With more than 1 billion young Africans under the age of 34, new technologies have the potential to revolutionize efforts to revive, spread, and equalize African culture. Nigeria's ICT sector is expanding quickly, contributing 7.2% during the first three quarters of 2021 and 16% during the first quarter of 2022. The ICT sector is rapidly growing in Nigeria and will only continue to expand as more Nigerians become digitally aware. Despite these digital advancements, the internet does not fluently speak any of the 2000+ languages spoken in Africa, making over 53% of Africans digitally excluded. 

Nigeria's digital divide is influenced by many factors, including the economy, education, poor governance, and culture. More than 80 million Nigerians cannot speak English fluently, and this is worsening. Nigeria's slow progress in boosting digital literacy may hinder children and youth from finding employment. CDIAL’s AI-based products are eradicating illiteracy, reducing the digital gap, providing information to local communities, and creating opportunities in medicine, agriculture, finance, and conflict resolution. 

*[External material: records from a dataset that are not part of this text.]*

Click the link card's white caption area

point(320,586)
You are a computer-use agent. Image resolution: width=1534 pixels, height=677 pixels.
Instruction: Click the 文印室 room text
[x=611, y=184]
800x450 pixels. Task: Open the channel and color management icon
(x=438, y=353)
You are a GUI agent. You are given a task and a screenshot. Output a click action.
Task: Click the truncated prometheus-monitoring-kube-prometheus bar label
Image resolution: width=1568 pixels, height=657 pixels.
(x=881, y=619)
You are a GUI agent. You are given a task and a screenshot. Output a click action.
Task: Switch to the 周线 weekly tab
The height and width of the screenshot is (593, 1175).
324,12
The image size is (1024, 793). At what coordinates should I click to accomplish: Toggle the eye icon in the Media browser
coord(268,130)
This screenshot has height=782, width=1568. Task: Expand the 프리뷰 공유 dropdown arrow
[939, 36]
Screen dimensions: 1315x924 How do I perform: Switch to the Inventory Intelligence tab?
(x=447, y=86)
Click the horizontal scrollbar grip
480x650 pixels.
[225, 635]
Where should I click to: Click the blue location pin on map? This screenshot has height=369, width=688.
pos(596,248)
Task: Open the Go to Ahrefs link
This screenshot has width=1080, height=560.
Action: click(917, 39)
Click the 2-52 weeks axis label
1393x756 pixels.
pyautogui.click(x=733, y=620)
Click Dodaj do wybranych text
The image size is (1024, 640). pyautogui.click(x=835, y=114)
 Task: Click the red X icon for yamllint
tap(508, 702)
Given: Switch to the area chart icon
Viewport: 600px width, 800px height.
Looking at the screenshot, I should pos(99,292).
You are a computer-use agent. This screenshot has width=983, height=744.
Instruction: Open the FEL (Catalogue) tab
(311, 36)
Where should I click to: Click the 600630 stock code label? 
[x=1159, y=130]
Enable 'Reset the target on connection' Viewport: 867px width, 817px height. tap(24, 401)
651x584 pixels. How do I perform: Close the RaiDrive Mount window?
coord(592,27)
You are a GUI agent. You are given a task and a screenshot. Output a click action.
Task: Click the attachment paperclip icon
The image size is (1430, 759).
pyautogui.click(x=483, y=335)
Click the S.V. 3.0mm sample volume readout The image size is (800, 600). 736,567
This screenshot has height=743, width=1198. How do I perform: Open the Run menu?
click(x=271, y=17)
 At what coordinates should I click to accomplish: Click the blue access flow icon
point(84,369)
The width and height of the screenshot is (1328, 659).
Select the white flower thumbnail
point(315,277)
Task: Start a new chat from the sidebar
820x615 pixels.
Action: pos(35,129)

Using natural language processing and collective intelligence, CDIAL is gradually shattering the age-long barrier of disseminating information in a multilingual country like Nigeria by reaching millions of people in 10+ languages. CDIAL’s APIs and hardware digitise indigenous languages and ensure that organisations can reach newer audiences digitally. 

yinka iyinolakan 1

Yinka Iyinolakan, the Founder of CDIAL, said that as we progress into the future of work, bridging the digital divide is essential; and developing tools backed with Indigenous language policies can help a significant proportion of the Nigerian population gain access to quality education, healthcare and financial literacy even without speaking English Language. Further, he alluded to the need for Nigeria to own its languages and culture by leveraging digital technology to safeguard and promote them.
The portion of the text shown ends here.